*** Data extract ***

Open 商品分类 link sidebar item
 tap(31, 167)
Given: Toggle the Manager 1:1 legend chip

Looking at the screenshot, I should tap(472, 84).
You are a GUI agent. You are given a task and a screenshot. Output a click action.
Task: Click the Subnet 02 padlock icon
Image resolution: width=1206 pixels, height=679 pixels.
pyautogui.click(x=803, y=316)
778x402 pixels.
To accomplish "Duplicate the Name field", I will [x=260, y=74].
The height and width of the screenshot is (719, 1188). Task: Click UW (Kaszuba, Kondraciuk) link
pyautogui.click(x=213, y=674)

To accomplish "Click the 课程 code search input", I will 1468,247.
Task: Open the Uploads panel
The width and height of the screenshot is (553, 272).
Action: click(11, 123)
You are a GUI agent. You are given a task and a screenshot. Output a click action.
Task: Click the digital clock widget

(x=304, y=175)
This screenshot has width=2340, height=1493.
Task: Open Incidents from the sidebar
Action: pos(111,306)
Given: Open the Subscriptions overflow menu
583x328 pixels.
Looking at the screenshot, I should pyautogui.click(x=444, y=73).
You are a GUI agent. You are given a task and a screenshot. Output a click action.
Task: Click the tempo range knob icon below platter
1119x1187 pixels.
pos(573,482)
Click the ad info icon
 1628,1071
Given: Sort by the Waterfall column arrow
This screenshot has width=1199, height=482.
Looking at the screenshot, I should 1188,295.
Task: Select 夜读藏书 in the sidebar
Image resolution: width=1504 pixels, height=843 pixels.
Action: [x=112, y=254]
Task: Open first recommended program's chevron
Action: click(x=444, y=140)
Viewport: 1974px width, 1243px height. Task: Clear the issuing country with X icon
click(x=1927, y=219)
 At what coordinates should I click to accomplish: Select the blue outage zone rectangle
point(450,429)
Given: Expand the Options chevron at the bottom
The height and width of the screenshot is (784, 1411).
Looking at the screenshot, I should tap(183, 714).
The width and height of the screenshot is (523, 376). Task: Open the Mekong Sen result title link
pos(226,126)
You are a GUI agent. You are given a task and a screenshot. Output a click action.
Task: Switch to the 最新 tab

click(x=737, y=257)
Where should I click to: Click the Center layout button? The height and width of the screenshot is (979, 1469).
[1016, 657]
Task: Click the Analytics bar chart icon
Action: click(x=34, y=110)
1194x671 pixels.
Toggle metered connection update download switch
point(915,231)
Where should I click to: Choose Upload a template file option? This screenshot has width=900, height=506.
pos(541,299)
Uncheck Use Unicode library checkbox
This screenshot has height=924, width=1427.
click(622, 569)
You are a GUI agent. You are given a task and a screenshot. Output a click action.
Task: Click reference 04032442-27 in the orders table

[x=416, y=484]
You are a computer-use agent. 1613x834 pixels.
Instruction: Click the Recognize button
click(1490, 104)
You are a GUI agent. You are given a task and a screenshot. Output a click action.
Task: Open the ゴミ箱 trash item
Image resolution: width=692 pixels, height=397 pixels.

*** End of Data extract ***

Task goal: Of the lines above, retype only those from the line containing "583x328 pixels." through the line containing "Given: Expand the", including both, exactly.

Answer to this task:
583x328 pixels.
Looking at the screenshot, I should pyautogui.click(x=444, y=73).
You are a GUI agent. You are given a task and a screenshot. Output a click action.
Task: Click the tempo range knob icon below platter
1119x1187 pixels.
pos(573,482)
Click the ad info icon
 1628,1071
Given: Sort by the Waterfall column arrow
This screenshot has width=1199, height=482.
Looking at the screenshot, I should 1188,295.
Task: Select 夜读藏书 in the sidebar
Image resolution: width=1504 pixels, height=843 pixels.
Action: [x=112, y=254]
Task: Open first recommended program's chevron
Action: click(x=444, y=140)
Viewport: 1974px width, 1243px height. Task: Clear the issuing country with X icon
click(x=1927, y=219)
 At what coordinates should I click to accomplish: Select the blue outage zone rectangle
point(450,429)
Given: Expand the Options chevron at the bottom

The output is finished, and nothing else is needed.